A bit of my backstory: i'm 30, male, living alone. I moved to a different country. Born in a poor and later broken family. Complicated childhood, traumatized as a child. Did not finish high school. I have worked on and off since i was 18. I know what its like to have no money at all, and know how it feels when you earn more money than you can spend. I know what its like having a gorgeous girlfriend, have female attention and people being envious to me, but i also know what its like being alone on dry spell for many years. I know what its like owning an old crappy car, but i also know how it feels to own a brand new bmw. So, i think i have some life experience. Often i can find answers myself to my struggles, but at this point i'm just tired of it all.

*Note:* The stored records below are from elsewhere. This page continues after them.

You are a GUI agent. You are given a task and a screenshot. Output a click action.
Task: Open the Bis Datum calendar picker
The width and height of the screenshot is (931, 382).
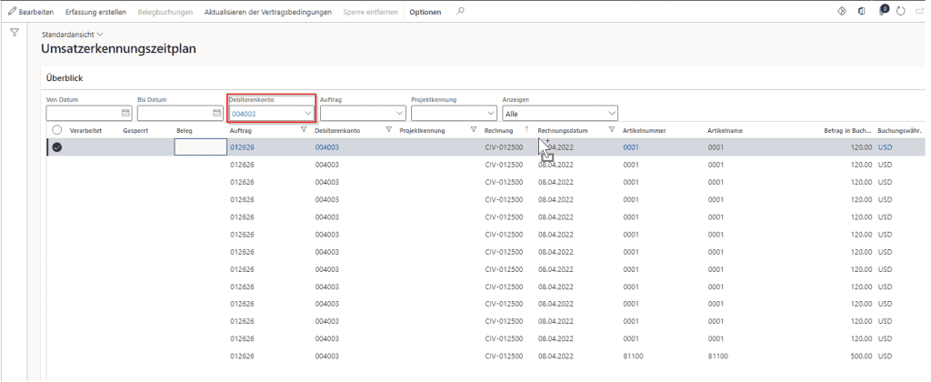(x=216, y=114)
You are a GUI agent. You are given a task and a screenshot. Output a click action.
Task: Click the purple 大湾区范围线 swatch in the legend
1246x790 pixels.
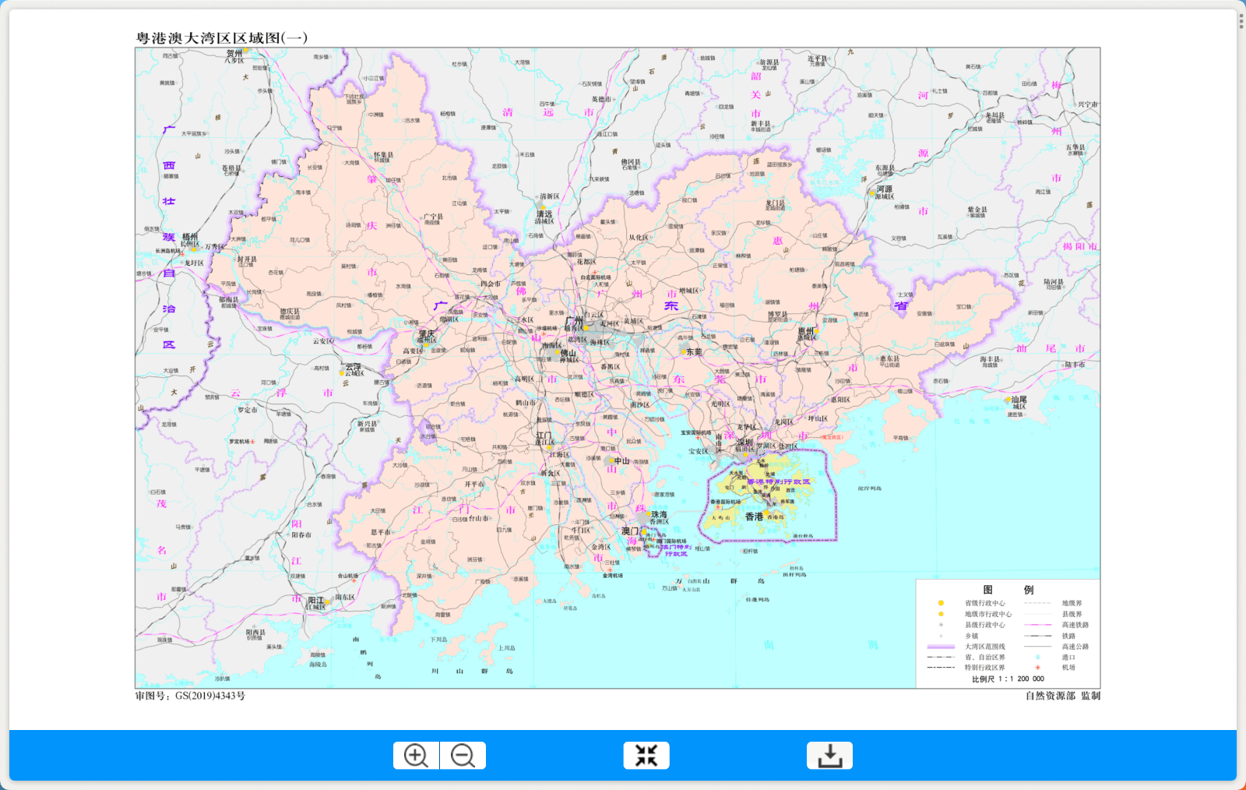coord(941,647)
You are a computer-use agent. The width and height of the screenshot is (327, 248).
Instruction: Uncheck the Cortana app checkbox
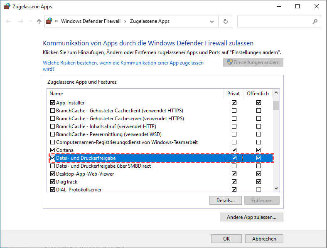pyautogui.click(x=52, y=150)
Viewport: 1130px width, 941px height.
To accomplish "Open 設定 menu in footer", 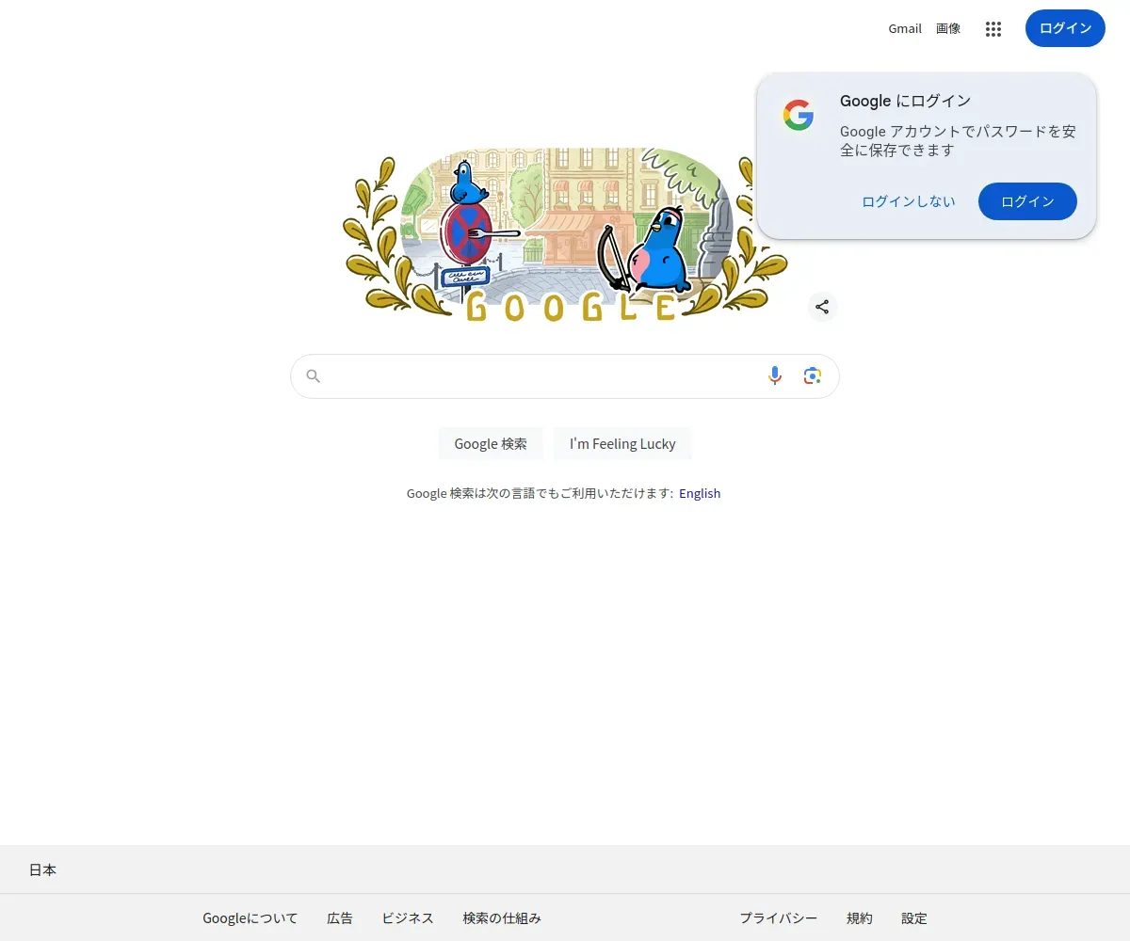I will tap(914, 918).
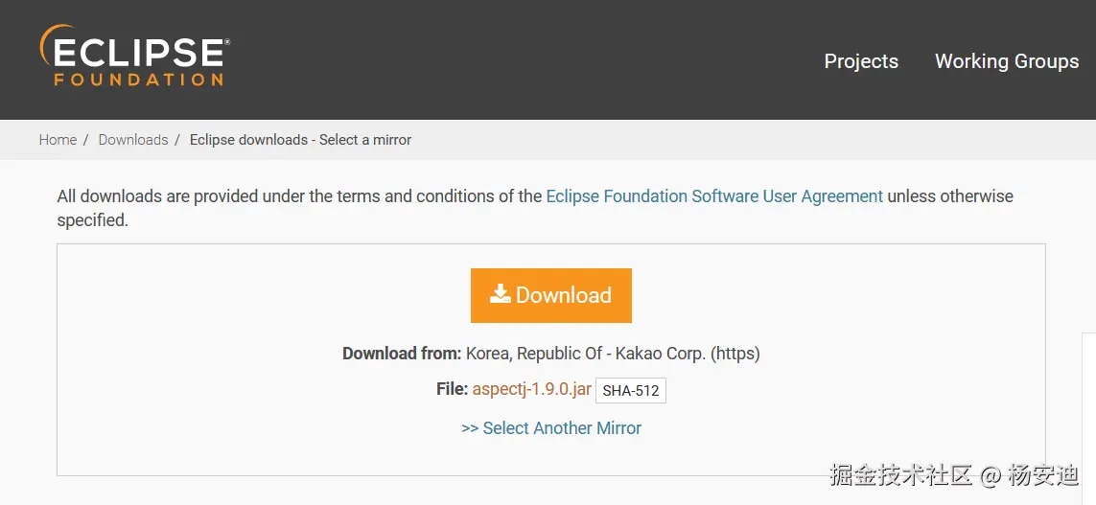This screenshot has width=1096, height=505.
Task: Click the orange FOUNDATION wordmark
Action: point(139,80)
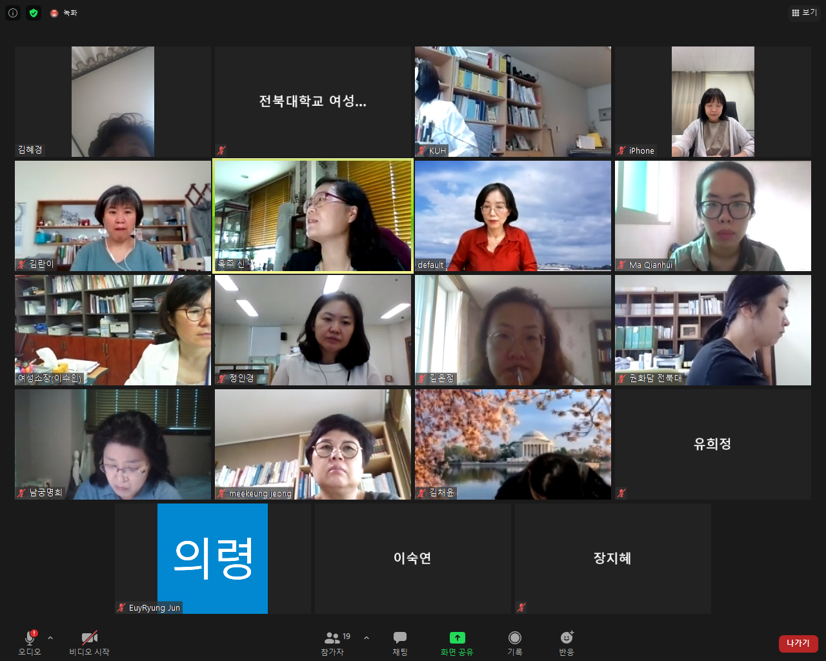Screen dimensions: 826x661
Task: Open the chat (채팅) panel
Action: (x=400, y=643)
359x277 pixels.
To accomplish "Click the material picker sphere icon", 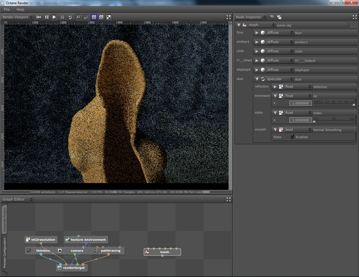I will (70, 17).
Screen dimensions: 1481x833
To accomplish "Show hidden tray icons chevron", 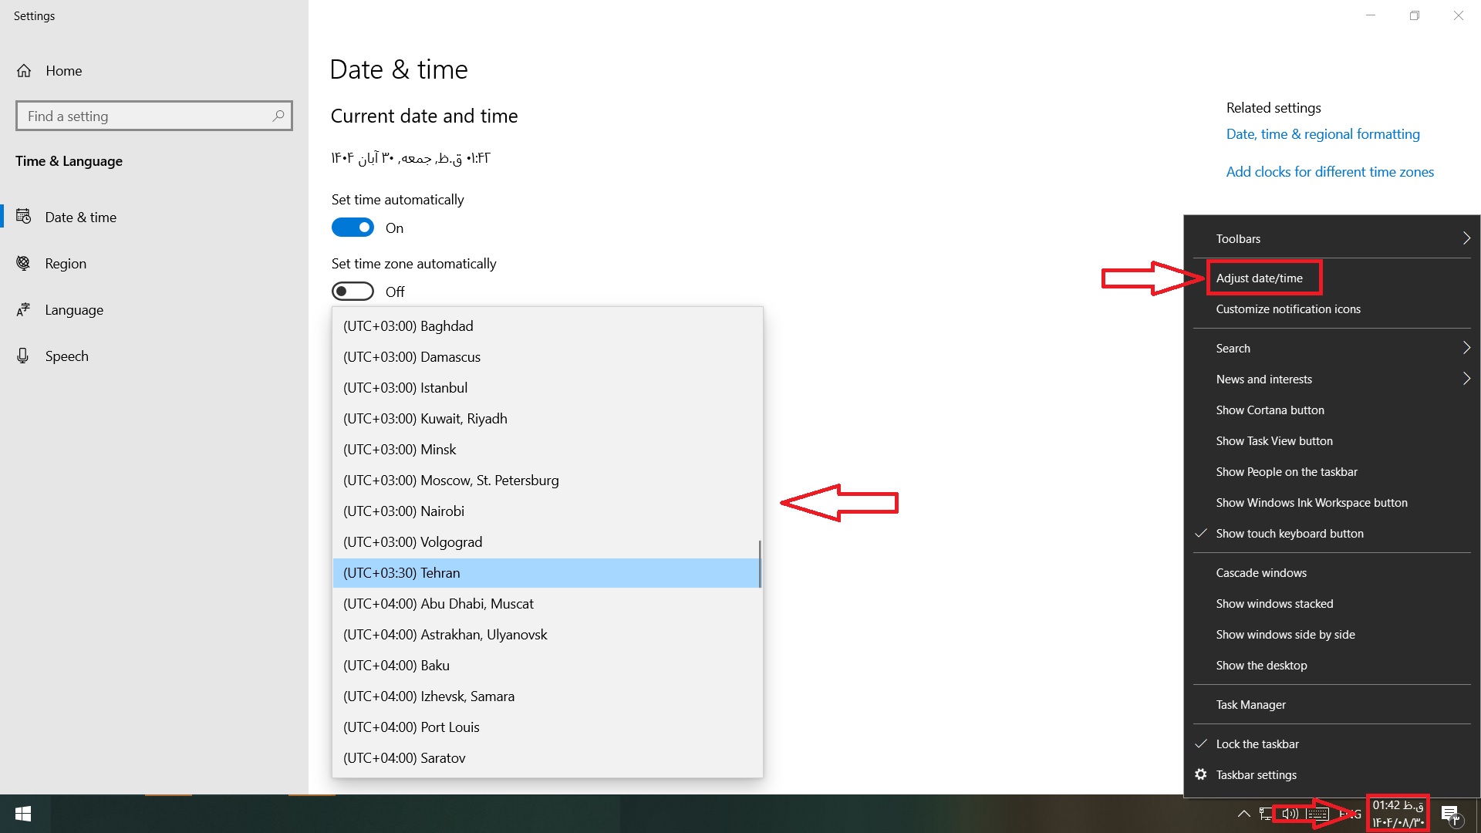I will [1243, 814].
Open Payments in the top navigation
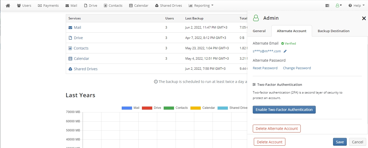This screenshot has height=148, width=368. [x=48, y=5]
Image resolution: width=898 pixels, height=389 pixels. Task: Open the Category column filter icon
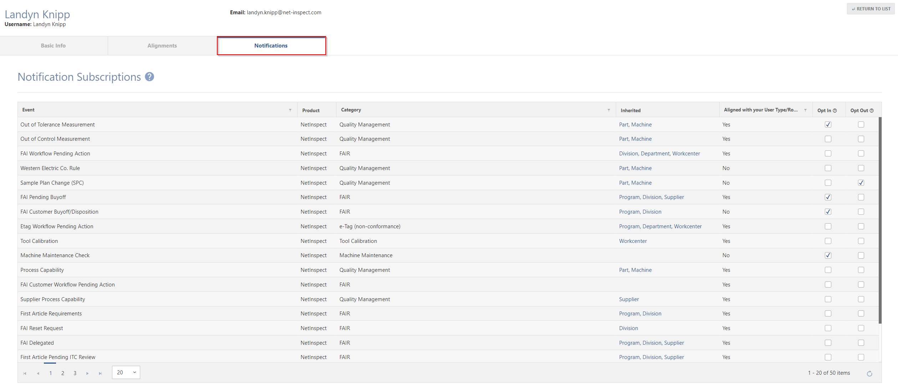coord(609,110)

I've been diagnosed with depression when i was 17, since then it has been a battle with it. The reason why i get depressed is because i hate myself. I have really bad memory, so sometimes i just forget that i'm depressed. But then i get reminded again after i do something stupid, which happens quite often. I hate myself because i'm lazy and stupid, insecure and very unreliable. I can say one thing but then usually do the total opposite. I often overreact even to minor problems and tend to be pessimistic about it. I'm very sensitive, emotional and quite weak minded. I really can't control myself much. I'm a grown ass man, but i still feel like i haven't grown up yet, kind of a man child. All those things about myself i hate so much. I don't know if anything can be done about it. I have talked to doctors, taken medicine. I have read books, articles and watched tons of videos about self help and depression and so on, but whatever i do, nothing really has helped. I often get suicidal thoughts, i'm just so tired of it, tired of living and trying at all.
Then main problem in my life is money or lack of it and no will to work for it. I just hate doing things. I hate getting up and going somewhere. Even things like cleaning and household, i can barely make myself do that, i just do it so it would not stink or get too messy.
When i was younger i could force myself to go to work and i had the energy to do the crappy jobs i had like: machine operator, mechanic/metal work, bus driver. But in the last years the bus driving job ate away the last strings of my patience and nerves . I get irritated and angry very easily now. So i just quit my job, i just could not take it anymore. I'm now living on unemployment benefits and my parents are helping a bit.
I feel like a total loser, i hate myself even more for that now. I'm embarrassed to talk to my friends or anyone. I feel like everyone around me have accepted the fact that you have to do some job even if you don't like it. But i can't accept it anymore, i hate that i have to go out and do some s**t what i hate for 8h a day for 5 days a week, i can't enjoy life like that. People say, then do something what you would like, well i'm not intelligent enough for that. I'm too stupid and uneducated to work with my mind. I could barely do those physically demanding jobs i had. But i would rather die than to do that kind of work again.
The only thing that helps me and makes me feel better is my passion for cars and driving. As silly as it seems, buying, owning and driving a car is the only thing that really pulls me out of depression. In those moments i can really enjoy life. People say to me, why not work as a mechanic then or a taxi driver, well, i hate manual labor or customer service. I feel i'm not intelligent or talented enough to do anything else.
So here i am now, alone, lost, with just enough money to feed myself. A 30y old burden to my parents. No motivation or will to do anything, getting very angry and annoyed at minor discomfort. Feeling sorry and pathetic. I have had some good moments in my life, but i don't feel that the struggle is really worth it. I never wanted to have wife and kids, as stupid as it seems, but all i ever wanted is earn money so i could buy cars and car parts, and i kinda did it. But at this point i'm just tired of it, tired of living, tired of the struggle. Very often in last years i have been thinking about suicide, whats the point of it anyway, like its the only way out...
Sorry for the long essay, but i really don't have anyone else to talk to. Maybe some of you can relate and suggest something. Thanks for reading.